Setelah selesai bimbingan skripsi tentu saya harus menghadap Pak Roro. Untuk dievaluasi tentunya. Dari Pak Rorolah saya tahu kalau Bu Nonon selama membimbing skripsi saya ada keluhan, yaitu soal kalau diberitahu saya tidak mau mendengar intinya. Lalu Pak Roro waktu itu bilang "Biarkan saya mengembangkan idenya meskipun Bapak tahu sejauh mana hal itu mungkin atau menjadi tidak mungkin". Saya jadi terharu mendengarnya. Saya berpikir, ternyata Pak Roro lah yang mengontrol atau mengawasi pelaksanaan bimbingan saya dengan Ibu Nonon. Saya berkesimpulan dan memang saya rasakan selama dibimbing Pak Roro itu, tidak pernah Bapak mematahkan semangat. Saya masih ingat waktu itu bilang saya ingin buat buku. heheheheheh .....

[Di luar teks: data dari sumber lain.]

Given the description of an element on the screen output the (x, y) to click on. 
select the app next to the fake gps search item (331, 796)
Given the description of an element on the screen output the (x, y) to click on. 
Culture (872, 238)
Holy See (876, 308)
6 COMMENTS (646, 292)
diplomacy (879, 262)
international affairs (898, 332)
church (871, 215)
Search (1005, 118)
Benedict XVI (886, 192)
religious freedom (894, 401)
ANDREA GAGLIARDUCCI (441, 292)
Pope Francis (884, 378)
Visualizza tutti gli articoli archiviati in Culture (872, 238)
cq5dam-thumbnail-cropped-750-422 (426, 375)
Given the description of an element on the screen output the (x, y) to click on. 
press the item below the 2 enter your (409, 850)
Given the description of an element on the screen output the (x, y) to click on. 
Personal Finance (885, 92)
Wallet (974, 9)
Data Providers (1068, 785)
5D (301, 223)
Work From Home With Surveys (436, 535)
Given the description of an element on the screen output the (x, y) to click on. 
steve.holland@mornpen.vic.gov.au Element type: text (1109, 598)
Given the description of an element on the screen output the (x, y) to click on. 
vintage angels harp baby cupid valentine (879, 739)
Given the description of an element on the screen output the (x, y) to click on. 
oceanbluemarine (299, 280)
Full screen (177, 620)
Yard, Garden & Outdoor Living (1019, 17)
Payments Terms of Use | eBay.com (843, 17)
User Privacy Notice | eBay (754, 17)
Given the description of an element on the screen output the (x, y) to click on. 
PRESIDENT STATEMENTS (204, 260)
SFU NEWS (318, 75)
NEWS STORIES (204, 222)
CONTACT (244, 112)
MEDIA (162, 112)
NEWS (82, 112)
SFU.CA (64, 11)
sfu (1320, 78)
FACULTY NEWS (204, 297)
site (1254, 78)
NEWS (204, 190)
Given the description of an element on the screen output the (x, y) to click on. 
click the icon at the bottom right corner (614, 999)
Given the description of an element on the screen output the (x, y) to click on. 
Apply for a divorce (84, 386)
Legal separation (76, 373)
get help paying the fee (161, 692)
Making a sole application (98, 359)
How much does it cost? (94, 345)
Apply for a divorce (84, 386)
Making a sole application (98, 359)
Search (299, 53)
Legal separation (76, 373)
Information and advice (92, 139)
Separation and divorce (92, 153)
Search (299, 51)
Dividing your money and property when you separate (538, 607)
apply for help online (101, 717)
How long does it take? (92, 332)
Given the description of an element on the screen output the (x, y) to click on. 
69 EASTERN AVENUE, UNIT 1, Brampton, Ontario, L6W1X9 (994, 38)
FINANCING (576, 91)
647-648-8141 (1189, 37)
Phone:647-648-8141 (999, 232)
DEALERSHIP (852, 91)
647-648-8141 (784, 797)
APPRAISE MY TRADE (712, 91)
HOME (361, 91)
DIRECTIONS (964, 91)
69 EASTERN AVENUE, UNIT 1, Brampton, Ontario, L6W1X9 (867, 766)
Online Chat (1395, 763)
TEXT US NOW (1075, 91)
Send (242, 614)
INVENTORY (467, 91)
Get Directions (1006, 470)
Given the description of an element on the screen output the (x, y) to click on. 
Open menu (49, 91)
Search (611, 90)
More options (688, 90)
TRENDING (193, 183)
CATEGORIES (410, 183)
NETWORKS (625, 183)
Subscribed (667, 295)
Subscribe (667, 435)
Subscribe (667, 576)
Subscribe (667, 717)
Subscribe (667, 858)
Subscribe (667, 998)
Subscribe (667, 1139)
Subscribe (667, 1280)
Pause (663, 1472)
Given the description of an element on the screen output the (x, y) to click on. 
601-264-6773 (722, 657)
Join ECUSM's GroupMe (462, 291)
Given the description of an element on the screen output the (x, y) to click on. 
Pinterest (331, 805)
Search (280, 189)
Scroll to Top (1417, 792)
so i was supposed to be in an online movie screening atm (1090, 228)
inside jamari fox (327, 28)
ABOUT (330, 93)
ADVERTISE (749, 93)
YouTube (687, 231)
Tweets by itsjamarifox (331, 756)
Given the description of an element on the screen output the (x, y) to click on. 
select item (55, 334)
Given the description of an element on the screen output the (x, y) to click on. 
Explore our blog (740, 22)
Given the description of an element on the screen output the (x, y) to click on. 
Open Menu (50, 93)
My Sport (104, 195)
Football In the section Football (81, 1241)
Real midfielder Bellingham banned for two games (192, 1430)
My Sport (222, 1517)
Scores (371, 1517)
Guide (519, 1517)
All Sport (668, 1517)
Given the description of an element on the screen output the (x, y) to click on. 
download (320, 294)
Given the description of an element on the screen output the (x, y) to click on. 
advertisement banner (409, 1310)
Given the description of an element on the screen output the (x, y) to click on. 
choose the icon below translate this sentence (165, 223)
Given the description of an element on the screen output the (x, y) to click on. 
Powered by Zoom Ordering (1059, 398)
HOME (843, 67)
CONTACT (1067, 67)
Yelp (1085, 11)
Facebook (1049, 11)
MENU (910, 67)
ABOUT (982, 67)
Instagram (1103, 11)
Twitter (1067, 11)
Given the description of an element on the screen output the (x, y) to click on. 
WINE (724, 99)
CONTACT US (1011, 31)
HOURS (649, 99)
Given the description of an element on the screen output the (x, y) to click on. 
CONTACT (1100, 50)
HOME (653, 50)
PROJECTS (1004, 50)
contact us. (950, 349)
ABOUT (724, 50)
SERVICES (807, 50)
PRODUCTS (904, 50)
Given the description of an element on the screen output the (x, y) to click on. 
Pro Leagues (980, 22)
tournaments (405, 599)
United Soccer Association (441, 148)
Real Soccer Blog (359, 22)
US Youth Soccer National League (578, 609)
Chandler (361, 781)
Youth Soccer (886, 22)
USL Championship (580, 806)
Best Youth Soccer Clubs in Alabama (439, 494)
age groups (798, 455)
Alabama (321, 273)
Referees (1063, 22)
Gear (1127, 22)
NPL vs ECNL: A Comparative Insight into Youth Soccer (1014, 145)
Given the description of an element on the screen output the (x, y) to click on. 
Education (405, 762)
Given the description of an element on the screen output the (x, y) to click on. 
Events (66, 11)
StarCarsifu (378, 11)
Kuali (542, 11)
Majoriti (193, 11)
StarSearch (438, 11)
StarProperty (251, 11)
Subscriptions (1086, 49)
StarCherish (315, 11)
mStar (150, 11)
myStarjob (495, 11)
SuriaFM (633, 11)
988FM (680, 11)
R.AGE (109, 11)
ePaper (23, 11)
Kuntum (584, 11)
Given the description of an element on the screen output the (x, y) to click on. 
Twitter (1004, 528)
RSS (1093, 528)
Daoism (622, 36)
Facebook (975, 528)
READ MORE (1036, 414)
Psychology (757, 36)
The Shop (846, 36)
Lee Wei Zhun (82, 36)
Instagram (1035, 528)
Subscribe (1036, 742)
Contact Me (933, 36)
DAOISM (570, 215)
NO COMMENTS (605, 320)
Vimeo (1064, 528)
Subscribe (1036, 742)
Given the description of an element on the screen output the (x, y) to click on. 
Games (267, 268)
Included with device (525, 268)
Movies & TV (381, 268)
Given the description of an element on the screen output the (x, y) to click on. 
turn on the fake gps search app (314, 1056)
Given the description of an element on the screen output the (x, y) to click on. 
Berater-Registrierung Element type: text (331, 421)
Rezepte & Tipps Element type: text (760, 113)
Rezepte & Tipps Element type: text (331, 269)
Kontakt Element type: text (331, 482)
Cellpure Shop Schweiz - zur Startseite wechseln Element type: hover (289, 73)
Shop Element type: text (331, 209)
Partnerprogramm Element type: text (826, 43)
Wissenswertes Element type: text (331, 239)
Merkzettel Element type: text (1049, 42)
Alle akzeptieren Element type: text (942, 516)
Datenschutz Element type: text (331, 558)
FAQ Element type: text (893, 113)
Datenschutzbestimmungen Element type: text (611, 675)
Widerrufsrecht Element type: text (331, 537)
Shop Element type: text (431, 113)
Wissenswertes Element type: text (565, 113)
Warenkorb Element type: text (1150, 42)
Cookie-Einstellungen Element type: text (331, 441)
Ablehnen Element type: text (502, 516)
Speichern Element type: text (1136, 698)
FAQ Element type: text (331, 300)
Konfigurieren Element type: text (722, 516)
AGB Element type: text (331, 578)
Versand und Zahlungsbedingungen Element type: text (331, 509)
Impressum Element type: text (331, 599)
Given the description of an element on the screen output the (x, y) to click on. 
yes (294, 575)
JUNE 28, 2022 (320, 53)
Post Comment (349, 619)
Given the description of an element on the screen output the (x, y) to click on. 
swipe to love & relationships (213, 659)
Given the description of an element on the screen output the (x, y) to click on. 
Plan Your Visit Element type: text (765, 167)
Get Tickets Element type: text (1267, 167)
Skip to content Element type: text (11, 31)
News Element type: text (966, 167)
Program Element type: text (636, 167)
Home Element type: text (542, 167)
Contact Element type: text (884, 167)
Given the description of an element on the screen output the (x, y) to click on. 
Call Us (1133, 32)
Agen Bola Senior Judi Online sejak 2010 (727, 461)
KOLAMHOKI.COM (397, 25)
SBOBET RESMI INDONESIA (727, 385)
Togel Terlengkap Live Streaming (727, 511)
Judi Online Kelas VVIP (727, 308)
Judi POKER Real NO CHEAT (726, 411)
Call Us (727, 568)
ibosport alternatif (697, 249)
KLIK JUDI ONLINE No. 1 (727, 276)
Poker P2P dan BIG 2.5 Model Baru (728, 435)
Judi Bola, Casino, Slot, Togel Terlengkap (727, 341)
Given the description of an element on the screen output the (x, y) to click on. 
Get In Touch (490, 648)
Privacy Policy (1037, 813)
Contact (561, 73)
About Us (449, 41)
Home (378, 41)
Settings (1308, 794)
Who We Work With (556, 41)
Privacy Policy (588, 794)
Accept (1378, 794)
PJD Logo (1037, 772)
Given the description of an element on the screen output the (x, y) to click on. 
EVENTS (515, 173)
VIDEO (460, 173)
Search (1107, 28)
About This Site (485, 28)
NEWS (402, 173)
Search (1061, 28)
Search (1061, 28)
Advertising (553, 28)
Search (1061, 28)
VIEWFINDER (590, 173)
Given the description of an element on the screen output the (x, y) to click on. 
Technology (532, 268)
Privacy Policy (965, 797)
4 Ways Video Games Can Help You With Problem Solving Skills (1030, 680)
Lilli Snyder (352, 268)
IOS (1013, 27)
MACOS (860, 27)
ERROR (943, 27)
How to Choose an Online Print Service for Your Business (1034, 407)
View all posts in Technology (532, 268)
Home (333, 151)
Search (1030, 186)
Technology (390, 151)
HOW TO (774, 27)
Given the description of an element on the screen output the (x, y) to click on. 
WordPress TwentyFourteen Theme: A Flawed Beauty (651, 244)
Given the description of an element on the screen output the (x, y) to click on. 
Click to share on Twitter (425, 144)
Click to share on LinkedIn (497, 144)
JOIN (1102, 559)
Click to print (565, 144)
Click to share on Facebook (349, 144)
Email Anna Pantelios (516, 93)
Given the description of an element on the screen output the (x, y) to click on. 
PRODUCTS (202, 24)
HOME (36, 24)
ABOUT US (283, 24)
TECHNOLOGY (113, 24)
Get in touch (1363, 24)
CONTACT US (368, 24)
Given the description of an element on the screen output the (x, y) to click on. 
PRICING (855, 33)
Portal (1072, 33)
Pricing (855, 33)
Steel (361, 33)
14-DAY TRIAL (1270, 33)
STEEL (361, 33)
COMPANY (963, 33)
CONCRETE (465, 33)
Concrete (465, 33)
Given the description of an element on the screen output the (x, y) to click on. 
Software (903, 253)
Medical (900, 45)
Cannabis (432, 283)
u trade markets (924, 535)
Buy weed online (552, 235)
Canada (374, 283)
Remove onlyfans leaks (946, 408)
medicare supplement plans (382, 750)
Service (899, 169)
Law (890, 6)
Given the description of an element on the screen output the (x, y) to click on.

Mau tahu tidak komentarnya Pak Roro tentang saya?
Dia katakan saya itu orangnya terlalu mandiri. "Kamu itu terlalu mandiri jadi perlu orang untuk mengarahkan. Skripsi yang bisa 200 halaman malah dibuat menjadi 700 halaman. Kamu itu SI, tidak perlu seperti itu. Kalau Satu dapat nilai 3 kenapa harus buat tiga untuk nilai yang sama. Hal itu mubazir. Kamu perlu seseorang untuk mengerem", katanya
Bapak, ini juga lagi menunggu, kira-kira ada enggak orang yang bisa mengerem saya ?
Nah, pas mau pulang dari Kampus ke DU, saya sempat nelepon pihak panitia pemberi beasiswa menanyakan tentang surat referensi. Saya katakan pada Ibu diseberang telepon, kalau surat referensi dari dosen pembimbing skripsi diketik oleh saya tapi jawabannya dari Dosen pembimbing yang bersangkutan tidak ditulis tangan itu bagaimana?
Ibu itu bertanya, enggak ada dosen yang lain?
Saya jawab tidak, karena memang saya maunya Pak Roro, karena dia yang lebih tahu dan memahami saya sekaligus pembimbing pertama meskipun ada Ibu Nonon.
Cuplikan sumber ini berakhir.